Afghanistan: NATO’s Time Running Out
Holland became the first NATO member to pull out of Afghanistan. How long before the rest follow?
The Netherlands became the first NATO member to quit Afghanistan Sunday, when it withdrew its 1955 troops.
As I note in my New Atlanticist essay, “Afghanistan Clock Ticking,” ISAF will survive the tactical loss, which amounts to a rounding error in the daily muster, but the symbolism is quite another matter.
The United States is already providing the lion’s share to the troops, with its 78430 contingent more than 8 times the contribution of the next leading country, the UK, and more than 17 times that of Germany, the number three supplier. And the totals are even more skewed when one recognizes that the U.S. has almost as many troops in Afghanistan outside ISAF as in.
But we’ve managed to at least maintain the illusion that this is a NATO fight rather than an American one. That won’t last much longer. Canada’s 2700 troops will follow the Dutch example in 2011 and Poland’s 2600 in 2012.

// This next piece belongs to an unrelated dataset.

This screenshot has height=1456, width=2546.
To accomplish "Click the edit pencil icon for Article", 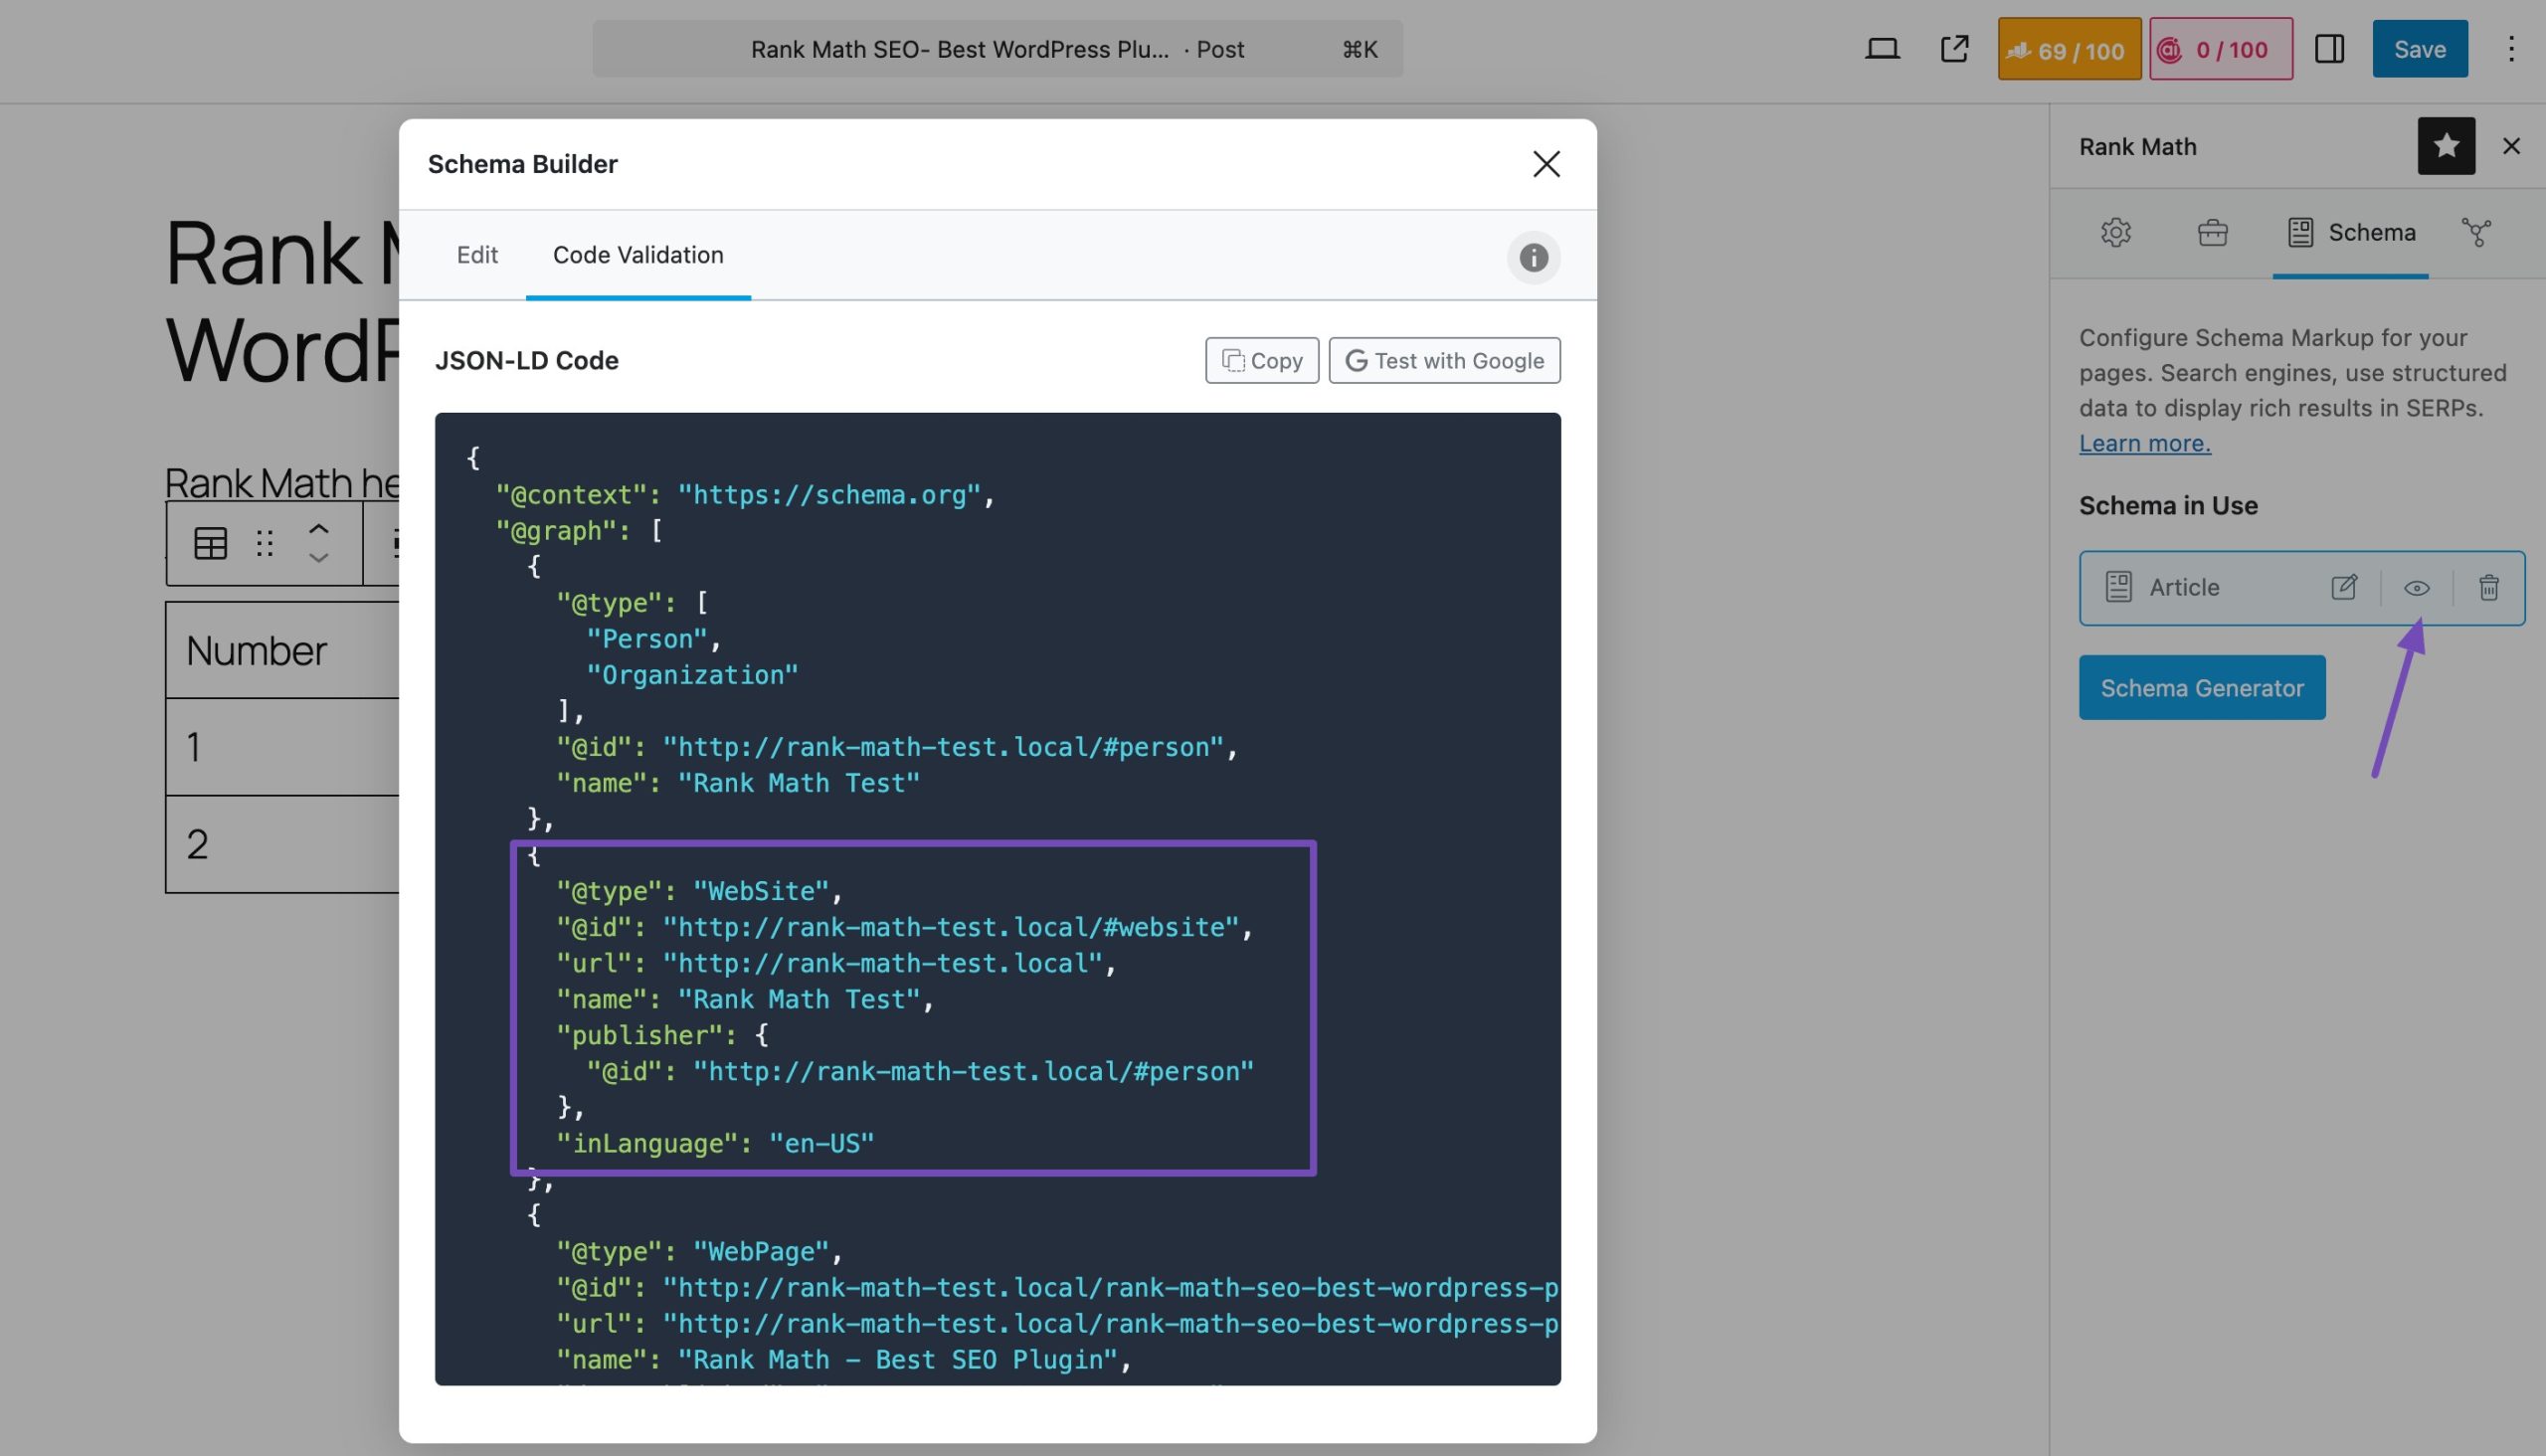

While the commitment of our European Allies gets the most attention, America’s is far from set in stone. There is, after all, President Obama’s mysterious July 2011 deadline. What happens on that date? No one seems to know. There will be a strategic review this December — by which point very little is likely to have changed — with a decision on where to go from there to follow.
But it’s worth noting that Obama is up for re-election in November 2012 and that polling on the war is down. According to a Gallup survey released today, 43% of Americans think going to war in Afghanistan — the country which housed the architect of the 9/11 attacks — was a mistake and a whopping 57% disapprove of Obama’s handling of the conflict. The same number approve of a withdrawal time-table, compared to only 38% supporting staying “until the situation gets better.” Of the former, two thirds support a timetable for gradual withdrawal, whereas only a third support withdrawing “as soon as possible.”
This war simply isn’t sustainable very much longer.